Jembatan Petekan awalnya bernama De Admiraal Ferwerdabrug, diambil dari nama Laksamana Hendrikus Ferwerda, panglima angkatan laut Belanda. Penamaan ini menegaskan posisi strategis jembatan yang berada dekat jalur vital Sungai Kalimas dan kawasan pelabuhan. Dilansir dari detik.com, Minggu, (1/2/2026).
Nama “Petekan” sendiri lahir dari lidah warga Surabaya. Dalam bahasa Jawa, dipetek berarti ditekan. Sebutan ini merujuk pada cara kerja jembatan yang dulu bisa naik-turun dengan sistem mekanis berbasis tombol, sebuah teknologi maju pada masanya.
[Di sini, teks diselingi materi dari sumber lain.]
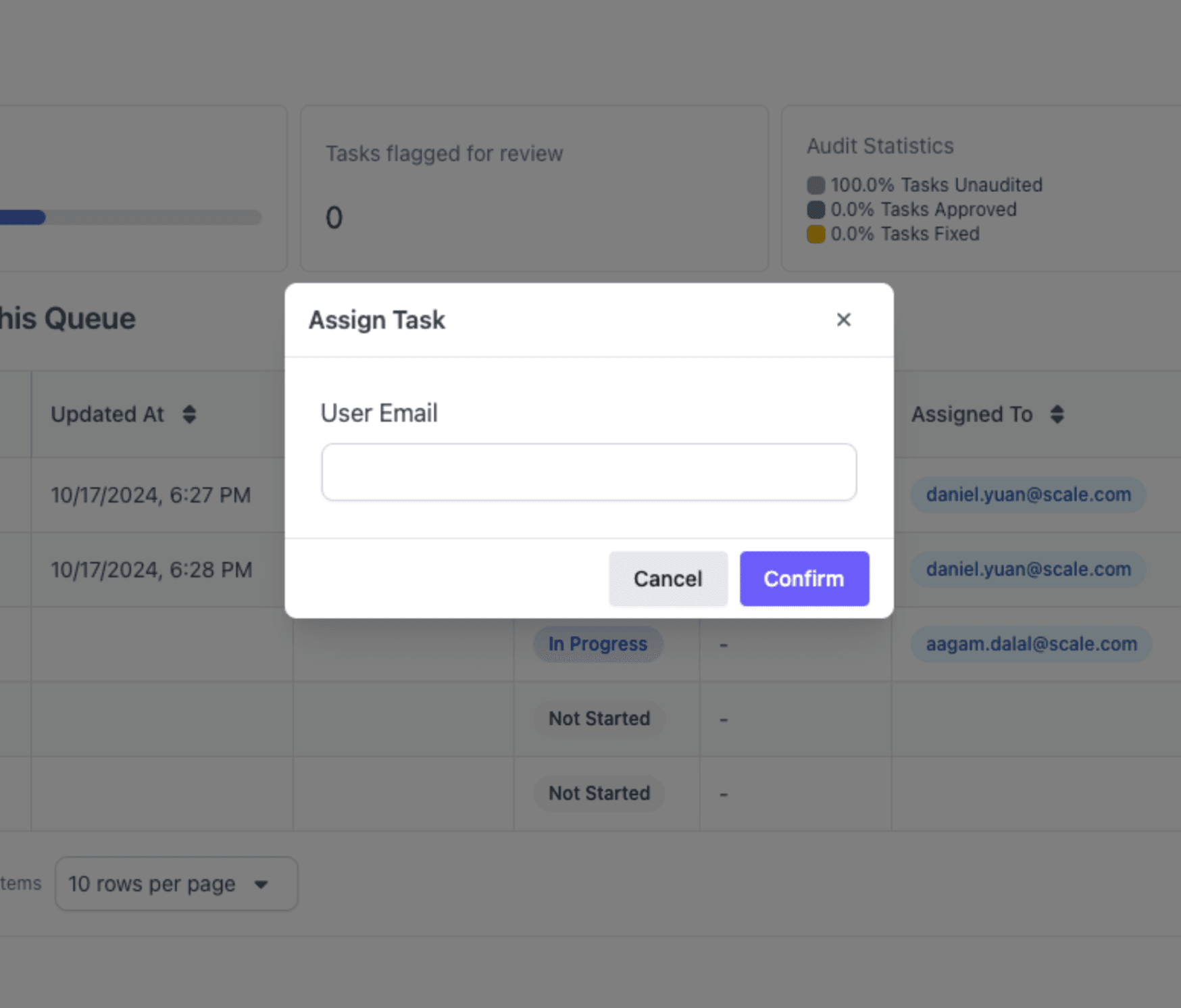Cancel the Assign Task dialog
The height and width of the screenshot is (1008, 1181).
pyautogui.click(x=668, y=578)
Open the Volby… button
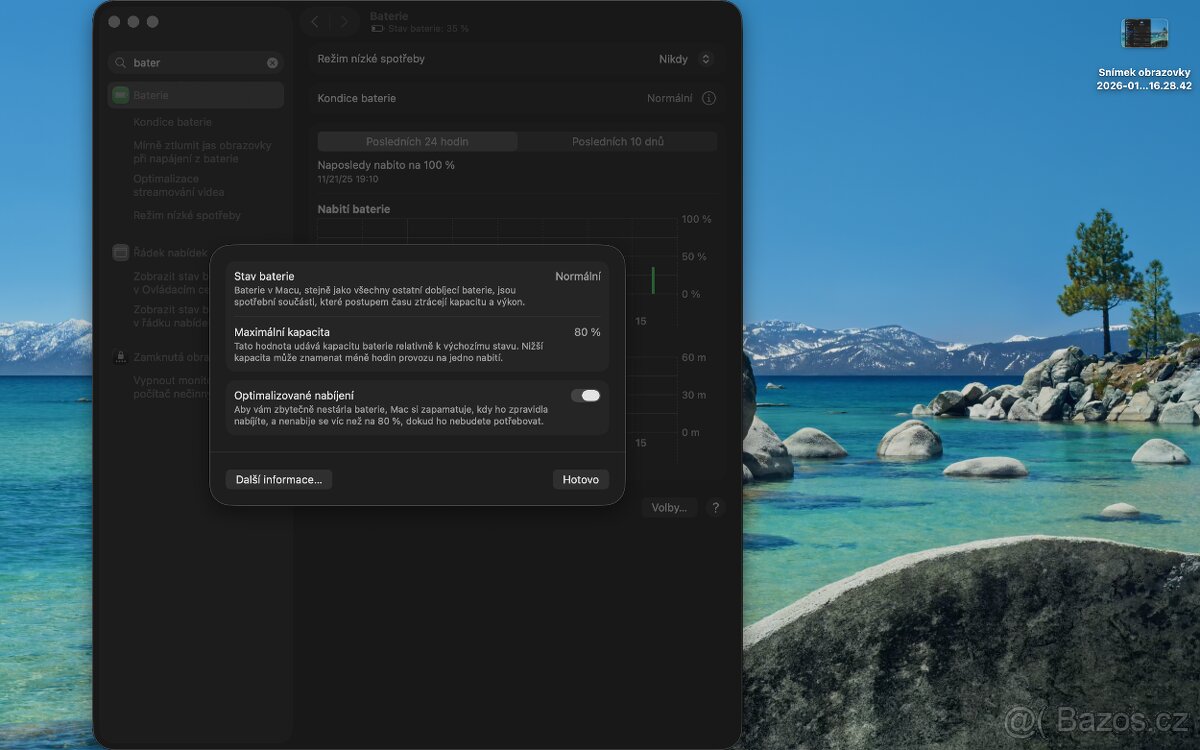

Dibangun awal 1900-an dan resmi beroperasi pada 16 Desember 1939, Jembatan Petekan menggunakan konstruksi baja dengan penggerak listrik. Proyek ini melibatkan N.V. Machinefabriek Braat untuk struktur fisik dan Hemaaf asal Belanda untuk sistem kelistrikan, dengan biaya mencapai 130.000 gulden—angka fantastis kala itu.
Fungsi utama jembatan angkat ini adalah menjaga kelancaran lalu lintas Sungai Kalimas, yang dulu menjadi jalur utama distribusi logistik dan perdagangan. Saat kapal besar melintas, jembatan akan terangkat, lalu kembali diturunkan setelah jalur air aman.